The environment \(\mathcal {Z}\), which is taken to be adversarial, is allowed to use arbitrary ITMs (ones that may deviate from the protocol) as the client-side ITIs of any instances of \(\pi \) or \(\pi _D\) it initiates. The deletion-requester \(\mathcal {Y}\), on the other hand, is the party we are notionally providing the guarantees for, and is required to use honest ITIs of the ITMs prescribed by \(\pi \) and \(\pi _D\) in the instances it initiates, though, unless otherwise specified, it may provide them with any inputs as long as they are of the format required by the protocol.Footnote 4 In addition, we require that any instance of \(\pi _D\) run by \(\mathcal {Y}\) is for an instance of \(\pi \) already initiated by \(\mathcal {Y}\).Footnote 5 Finally, in our modeling, while \(\mathcal {Z}\) can send arbitrary messages to \(\mathcal {Y}\) (thereby influencing its executions), we do not allow any communication from \(\mathcal {Y}\) back to \(\mathcal {Z}\). This is crucial for ensuring that the \(\mathcal {X}\) does not get any “to be deleted” information from other sources.

At any point, there is at most one ITI in the system that is activated, meaning that it is running and can reading from or writing to any tapes that it has access to. Each ITI, while it is activated, has access to a number of tapes that it can write to and read from. Over the course of the execution, various ITIs are activated and deactivated following rules described below. When an ITI is activated, it picks up execution from the point in its “code” where it was last deactivated.

Now we provide a formal description of the real execution. We assume that all parties have a computational/statistical security parameter \(\lambda \in \mathbb {N}\) that is written on their input tape as \(1^\lambda \) the first time they are activated.Footnote 6 The execution consists of a sequence of activations, where in each activation a single participant (either \(\mathcal {Z}\), \(\mathcal {Y}\), \(\mathcal {X}\) or some ITM) is activated, and runs until it writes on the incoming tape of another (at most one other) machine, or on its own output tape.
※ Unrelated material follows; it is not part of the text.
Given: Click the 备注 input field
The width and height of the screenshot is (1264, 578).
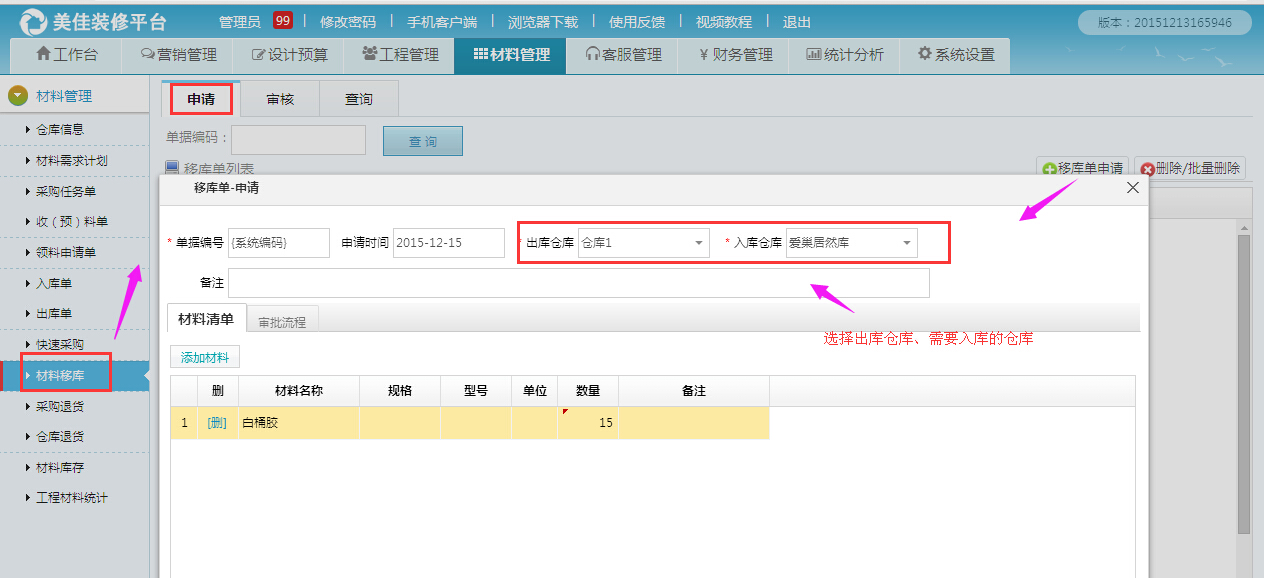Looking at the screenshot, I should pos(578,283).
Once this write happens, the writing participant is deactivated (its execution is paused), and another party is activated next—namely, the one on who incoming tape the message was written; or alternatively, if the message was written to the output tape then the party controlling the writing ITI is activated. If no message is written to the incoming tape (and its own output tape) of any party, then \(\mathcal {Z}\) is activated. The real execution proceeds in two phases: (i) the alive phase, and (ii) the termination phase.

Alive Phase: This phase starts with an activation of the environment \(\mathcal {Z}\), and \(\mathcal {Z}\) is again activated if any other ITI halts without writing on a tape. The various ITIs run according to their code, and are allowed to act as follows:

  • The environment \(\mathcal {Z}\) when active is allowed to read the tapes it has access to, run, and perform any of the following actions:

    • Write an arbitrary message on the incoming tape of \(\mathcal {Y}\).

    • Write on the input tape of any ITI that it controls (from protocol instances initiated in the past).

    • Initiate a new protocol instance of \(\pi \) or \(\pi _D\) with \(\mathcal {X}\), whereupon the required ITIs are created and \(\mathcal {Z}\) is given control of the client-side ITI of the instance and may write on its input tape. At the same time, \(\mathcal {X}\) is given control of the corresponding server-side ITI that is created.

    • Pass on activation to \(\mathcal {X}\) or \(\mathcal {Y}\).

    • Declare the end of the Alive Phase, upon which the execution moves to the Terminate Phase. This also happens if \(\mathcal {Z}\) halts.

  • The deletion-requester \(\mathcal {Y}\) on activation can read the tapes it has access to, run, and perform any of the following actions:

    • Write on the input tape of any ITI that it controls.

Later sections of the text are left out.